Funding: This work was supported by the National Institute on Drug Abuse of the National Institutes of Health [award numbers R01DA033130] and the National Institute of Mental Health of the National Institutes of Health [award number P30MH058107].

Appendix

Table 1.

Demographics and career-related characteristics

Intervention (N=212) Control (N=206) P
Age, N (%)
 35 years or less 99 (46.7) 72 (35.0)
 36 - 45 years 64 (30.2) 66 (32.0)
 More than 45 years 49 (23.1) 68 (33.0)
 Mean (SD) 38.1 (11.1) 40.5 (10.7) 0.03
Male, N (%) 70 (33.0) 83 (40.3) 0.12
Profession, N (%)
 Doctor 75 (35.4) 76 (36.9) 0.60
 Nurse 65 (30.7) 54 (26.2)
 Others (e.g., Clinic manager/Pharmacist/Counselor) 72 (34.0) 76 (36.9)
Working in the current MMT clinic, N (%)
 Less than 2 years 61 (28.8) 51 (24.8)
 2 - 5 years 99 (46.7) 94 (45.6)
 More than 5 years 52 (24.5) 61 (29.6)
 Mean (SD) 3.6 (2.1) 3.7 (2.2) 0.41
Received national-level MMT training, N (%) 110 (51.9) 91 (44.2) 0.11
Job satisfaction, Mean (SD) 110 (13.6) 110 (14.1) 0.70

Table 2.

Linear mixed-effects regressions on short-term and sustained improvement in perceived provider-patient interaction

Short-Term Improvement Score Sustained Improvement Score

Estimate (SE) P Estimate (SE) P
Intervention effect (Intervention – Control) 1.20 (0.24) <0001 1.35 (0.33) <.0001
Age (REF: >45 years)
35 years or less −0.26 (0.21) 0.23 −0.04 (0.25) 0.87
36 - 45 years 0.23 (0.23) 0.31 0.34 (0.27) 0.21
Male −0.03 (0.20) 0.87 0.10 (0.23) 0.67
Profession (REF: Others)
Doctor −0.04 (0.21) 0.84 −0.14 (0.24) 0.56
Nurse −0.05 (0.23) 0.82 −0.07 (0.27) 0.81
Working in the current MMT clinic (REF: >5 years)
Less than 2 years 0.28 (0.27) 0.29 −0.07 (0.32) 0.81
2 - 5 years 0.20 (0.23) 0.37 0.24 (0.27) 0.37
Received national-level MMT training −0.10 (0.18) 0.60 −0.34 (0.21) 0.11
Job satisfaction 0.02 (0.01) 0.003 0.04 (0.01) <.0001

Footnotes

Publisher's Disclaimer: This is a PDF file of an unedited manuscript that has been accepted for publication.

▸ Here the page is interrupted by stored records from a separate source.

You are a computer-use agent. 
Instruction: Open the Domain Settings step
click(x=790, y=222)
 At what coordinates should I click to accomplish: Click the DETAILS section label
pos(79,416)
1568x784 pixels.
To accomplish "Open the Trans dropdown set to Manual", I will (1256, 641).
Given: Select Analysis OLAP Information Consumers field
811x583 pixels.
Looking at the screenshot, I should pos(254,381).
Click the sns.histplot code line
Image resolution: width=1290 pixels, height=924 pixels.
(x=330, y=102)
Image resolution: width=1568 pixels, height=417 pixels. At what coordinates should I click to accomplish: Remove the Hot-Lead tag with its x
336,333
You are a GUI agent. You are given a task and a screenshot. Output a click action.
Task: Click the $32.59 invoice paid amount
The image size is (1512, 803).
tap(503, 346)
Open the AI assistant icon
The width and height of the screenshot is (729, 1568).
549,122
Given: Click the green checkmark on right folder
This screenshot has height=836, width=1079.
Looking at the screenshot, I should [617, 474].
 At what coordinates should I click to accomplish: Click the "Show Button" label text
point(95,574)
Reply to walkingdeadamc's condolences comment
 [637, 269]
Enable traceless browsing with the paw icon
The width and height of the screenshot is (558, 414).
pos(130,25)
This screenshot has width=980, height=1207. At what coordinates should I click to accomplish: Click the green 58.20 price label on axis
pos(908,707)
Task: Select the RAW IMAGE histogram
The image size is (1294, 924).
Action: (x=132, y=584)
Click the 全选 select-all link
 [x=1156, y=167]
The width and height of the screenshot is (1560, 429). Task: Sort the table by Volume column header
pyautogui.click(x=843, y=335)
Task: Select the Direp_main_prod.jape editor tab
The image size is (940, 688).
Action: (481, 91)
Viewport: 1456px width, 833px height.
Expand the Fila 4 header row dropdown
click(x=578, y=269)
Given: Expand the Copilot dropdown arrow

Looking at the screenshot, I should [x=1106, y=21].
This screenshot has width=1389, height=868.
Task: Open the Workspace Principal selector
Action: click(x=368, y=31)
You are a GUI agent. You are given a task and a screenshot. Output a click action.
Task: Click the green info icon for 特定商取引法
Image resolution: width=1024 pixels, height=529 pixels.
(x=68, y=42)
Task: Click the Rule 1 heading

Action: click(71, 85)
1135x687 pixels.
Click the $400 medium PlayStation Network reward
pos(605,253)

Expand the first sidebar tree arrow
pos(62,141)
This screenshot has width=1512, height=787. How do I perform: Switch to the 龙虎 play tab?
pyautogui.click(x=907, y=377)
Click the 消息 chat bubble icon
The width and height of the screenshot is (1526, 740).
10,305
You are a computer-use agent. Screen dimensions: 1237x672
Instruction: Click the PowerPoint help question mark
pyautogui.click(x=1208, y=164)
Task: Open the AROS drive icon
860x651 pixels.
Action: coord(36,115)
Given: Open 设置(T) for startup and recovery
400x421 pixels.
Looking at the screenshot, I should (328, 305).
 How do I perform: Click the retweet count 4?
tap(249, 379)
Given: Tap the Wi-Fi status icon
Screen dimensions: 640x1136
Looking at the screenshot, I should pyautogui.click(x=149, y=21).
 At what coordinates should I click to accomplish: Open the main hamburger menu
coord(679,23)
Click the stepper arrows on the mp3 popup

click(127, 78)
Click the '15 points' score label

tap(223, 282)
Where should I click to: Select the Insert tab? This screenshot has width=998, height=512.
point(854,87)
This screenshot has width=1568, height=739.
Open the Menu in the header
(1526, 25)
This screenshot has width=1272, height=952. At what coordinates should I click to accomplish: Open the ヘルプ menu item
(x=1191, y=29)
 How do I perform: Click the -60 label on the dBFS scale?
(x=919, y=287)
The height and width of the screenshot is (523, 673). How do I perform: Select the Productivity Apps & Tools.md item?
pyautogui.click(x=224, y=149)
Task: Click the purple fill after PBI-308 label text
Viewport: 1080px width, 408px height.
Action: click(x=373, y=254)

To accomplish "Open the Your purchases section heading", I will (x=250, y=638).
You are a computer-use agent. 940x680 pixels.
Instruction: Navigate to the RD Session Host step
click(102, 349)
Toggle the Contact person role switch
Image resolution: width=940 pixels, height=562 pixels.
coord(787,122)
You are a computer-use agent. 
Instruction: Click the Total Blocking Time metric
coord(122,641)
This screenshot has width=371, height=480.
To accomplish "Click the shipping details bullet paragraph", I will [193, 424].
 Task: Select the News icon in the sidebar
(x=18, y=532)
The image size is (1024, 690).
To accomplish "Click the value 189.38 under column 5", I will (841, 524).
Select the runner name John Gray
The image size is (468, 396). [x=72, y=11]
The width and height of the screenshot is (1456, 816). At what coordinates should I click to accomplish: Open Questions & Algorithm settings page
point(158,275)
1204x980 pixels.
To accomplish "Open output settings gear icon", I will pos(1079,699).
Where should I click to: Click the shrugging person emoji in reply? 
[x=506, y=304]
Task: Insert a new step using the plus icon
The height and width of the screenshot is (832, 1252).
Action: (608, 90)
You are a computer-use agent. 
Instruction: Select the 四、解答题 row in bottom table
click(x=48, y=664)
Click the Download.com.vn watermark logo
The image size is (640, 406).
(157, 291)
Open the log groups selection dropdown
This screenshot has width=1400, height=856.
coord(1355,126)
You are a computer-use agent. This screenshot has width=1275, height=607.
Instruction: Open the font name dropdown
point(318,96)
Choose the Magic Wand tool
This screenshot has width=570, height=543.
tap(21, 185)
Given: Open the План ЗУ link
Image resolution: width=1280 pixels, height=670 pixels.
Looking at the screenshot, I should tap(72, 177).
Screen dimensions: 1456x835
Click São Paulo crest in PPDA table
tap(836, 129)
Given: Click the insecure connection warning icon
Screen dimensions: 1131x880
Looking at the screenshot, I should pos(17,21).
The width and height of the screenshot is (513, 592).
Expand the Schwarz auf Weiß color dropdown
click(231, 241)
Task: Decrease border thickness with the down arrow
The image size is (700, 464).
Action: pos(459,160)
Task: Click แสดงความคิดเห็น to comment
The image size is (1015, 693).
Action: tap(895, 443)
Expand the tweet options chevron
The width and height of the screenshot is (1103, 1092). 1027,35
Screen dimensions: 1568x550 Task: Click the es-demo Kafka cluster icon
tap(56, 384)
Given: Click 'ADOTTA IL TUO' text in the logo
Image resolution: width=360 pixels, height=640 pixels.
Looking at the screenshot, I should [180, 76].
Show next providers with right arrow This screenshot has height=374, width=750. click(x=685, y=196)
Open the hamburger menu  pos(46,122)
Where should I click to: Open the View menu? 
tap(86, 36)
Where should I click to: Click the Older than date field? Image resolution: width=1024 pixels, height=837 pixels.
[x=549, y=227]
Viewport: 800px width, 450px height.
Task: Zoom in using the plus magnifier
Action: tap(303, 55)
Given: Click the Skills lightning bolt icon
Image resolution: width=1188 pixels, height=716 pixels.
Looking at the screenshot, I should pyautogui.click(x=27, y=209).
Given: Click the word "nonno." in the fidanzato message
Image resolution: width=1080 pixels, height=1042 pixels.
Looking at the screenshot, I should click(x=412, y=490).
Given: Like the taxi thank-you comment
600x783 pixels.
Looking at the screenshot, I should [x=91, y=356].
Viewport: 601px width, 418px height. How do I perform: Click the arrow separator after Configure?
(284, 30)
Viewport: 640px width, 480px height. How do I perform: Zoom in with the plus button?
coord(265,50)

As a service to our customers we are providing this early version of the manuscript. The manuscript will undergo copyediting, typesetting, and review of the resulting proof before it is published in its final citable form. Please note that during the production process errors may be discovered which could affect the content, and all legal disclaimers that apply to the journal pertain.

Declarations of interest: None.

Clinical trial registration details: This trial was registered at ClinicalTrials.gov.